Jonathan Mihy, MR Cartonnage Numérique

En seulement dix ans, cet entrepreneur dans l’âme a fait entrer ses maquettes dans les services marketing des plus belles marques de cosmétiques. Retour sur le parcours de MR Cartonnage et sa culture du service.

La société créée et dirigée par Jonathan Mihy a été la première à proposer aux marques de cosmétique de réaliser des maquettes de qualité définitive, un atout de taille puisqu’elles permettent aux services marketing de tester leurs idées, essayer des matières, teintes, finitions ou décors. « La flexibilité et la réactivité proposée par l’impression numérique au service d’un produit irréprochable », se félicite l’entrepreneur. Dix ans plus tard, il peut se targuer d’un beau succès ; la société a réalisé un chiffre d’affaires de 5 millions d’euros en 2017 et emploie 49 personnes. Elle travaille à réaliser les maquettes pour des groupes prestigieux comme Clarins, Puig ou L’Oréal mais aussi de petites séries d’étuis pour Esteban ou encore Diptyque. L’année dernière, Diam international, spécialiste de la PLV pour l’industrie de la beauté prend une participation majoritaire dans MR Cartonnage Numérique. « Je suis entrepreneur dans l’âme et cette opportunité me permet aujourd’hui d’envisager le développement à l’international », raconte Jonathan Mihy.

La vraie bonne idée.
Après deux expériences professionnelles, l’une chez un industriel du carton et l’autre dans l’univers du sac promotionnel pour l’industrie de la beauté, Jonathan Mihy se rend compte qu’il manque un service de réalisation de maquettes et d’étuis de produits cosmétiques en très petites séries. « À l’époque, les maquettes étaient très artisanales et la seule qui circulait se retrouvait bien souvent sur le bureau du patron, échappant aux services marketing pour qui elle était pourtant indispensable dans la validation du mix », se souvient-il.

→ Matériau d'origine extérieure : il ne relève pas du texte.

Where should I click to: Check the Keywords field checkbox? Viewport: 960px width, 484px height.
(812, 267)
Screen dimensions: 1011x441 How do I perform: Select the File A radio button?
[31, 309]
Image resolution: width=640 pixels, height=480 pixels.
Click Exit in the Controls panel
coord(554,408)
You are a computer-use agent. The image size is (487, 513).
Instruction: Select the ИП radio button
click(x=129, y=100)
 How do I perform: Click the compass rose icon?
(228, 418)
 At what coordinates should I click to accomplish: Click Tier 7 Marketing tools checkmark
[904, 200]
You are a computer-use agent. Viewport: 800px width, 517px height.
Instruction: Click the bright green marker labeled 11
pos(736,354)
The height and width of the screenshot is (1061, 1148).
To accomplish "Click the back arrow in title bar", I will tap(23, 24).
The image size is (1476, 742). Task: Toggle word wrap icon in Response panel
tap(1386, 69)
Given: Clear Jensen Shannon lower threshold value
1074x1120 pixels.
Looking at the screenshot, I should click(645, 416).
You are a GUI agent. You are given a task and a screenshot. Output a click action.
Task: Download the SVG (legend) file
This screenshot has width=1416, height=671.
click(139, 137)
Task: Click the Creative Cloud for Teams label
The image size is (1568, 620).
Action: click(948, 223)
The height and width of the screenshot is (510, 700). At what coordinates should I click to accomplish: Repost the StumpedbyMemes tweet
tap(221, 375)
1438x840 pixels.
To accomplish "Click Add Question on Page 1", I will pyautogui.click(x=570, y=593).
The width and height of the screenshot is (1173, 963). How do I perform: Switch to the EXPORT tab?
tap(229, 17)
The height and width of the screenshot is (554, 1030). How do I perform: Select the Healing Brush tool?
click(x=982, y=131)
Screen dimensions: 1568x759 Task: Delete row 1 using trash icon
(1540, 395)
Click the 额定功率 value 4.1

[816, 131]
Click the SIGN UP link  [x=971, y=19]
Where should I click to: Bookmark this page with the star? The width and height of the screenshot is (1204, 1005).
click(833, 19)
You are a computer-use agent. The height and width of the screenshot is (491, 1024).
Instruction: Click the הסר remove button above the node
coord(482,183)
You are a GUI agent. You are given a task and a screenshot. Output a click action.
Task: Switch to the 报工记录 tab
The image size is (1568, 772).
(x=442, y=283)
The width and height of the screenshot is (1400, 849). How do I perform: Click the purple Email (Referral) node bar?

Jonathan Mihy quitte son poste et investit toutes ses économies dans un petit atelier en région parisienne. En 2008, il achète à Hewlett-Packard (HP) une machine destinée à l’impression sur les couvertures rigides des livres. Il la détourne pour imprimer des étuis de produits de beauté. Quelques mois plus tard, la marque Diptyque est la première à lui passer commandes. « Bien longtemps sousestimée, la maquette est pourtant une étape primordiale dans la phase de validation », expliquet- il. MR Cartonnage Numérique convainc les marques d’ajouter une étape dans le développement produit : entre le travail de design des agences et celui de la réalisation industrielle à grande échelle.

Diversification.
Les maquettes sont le coeur du métier de MR Cartonnage Numérique pendant quatre ans. En 2012, la société investit 1 million d’euros dans l’achat de machines et commence à réaliser plus de petites séries d’emballages pour des marques à la distribution limitée. En 2015, MR Cartonnage Numérique est capable de proposer jusqu’à 15 000 exemplaires d’un étui. Cette activité représente aujourd’hui la moitié de son chiffre d’affaires. Jonathan Mihy ne compte pas s’arrêter ici. « Mon ambition a toujours été d’apporter du service aux marques. » Depuis quelques mois, la société a lancé MR Artworks, un studio d’exécution packaging qui offre la possibilité à ses clients de réaliser des fichiers d’exécution dans les règles de l’art pour un rendu industriel irréprochable, véritable pont entre le fichier « créa » et l’impression définitive. Une occasion de plus pour de petites marques de s’offrir un service jusqu’ici limité aux gros donneurs d’ordre.

Son parcours
Un DUT de comptabilité et un diplôme d’école de commerce au CERAM de Sophia Antipolis (06), Jonathan Mihi intègre Autajon comme attaché technico-commercial, responsable d’un portefeuille de clients dans la cosmétique et la parfumerie au niveau européen. Il assure le développement des dossiers grands comptes et la prospection. Après trois ans, il rejoint River Pack, spécialiste des sacs en papier et plastique avant de créer MR Cartonnage Numérique en 2008.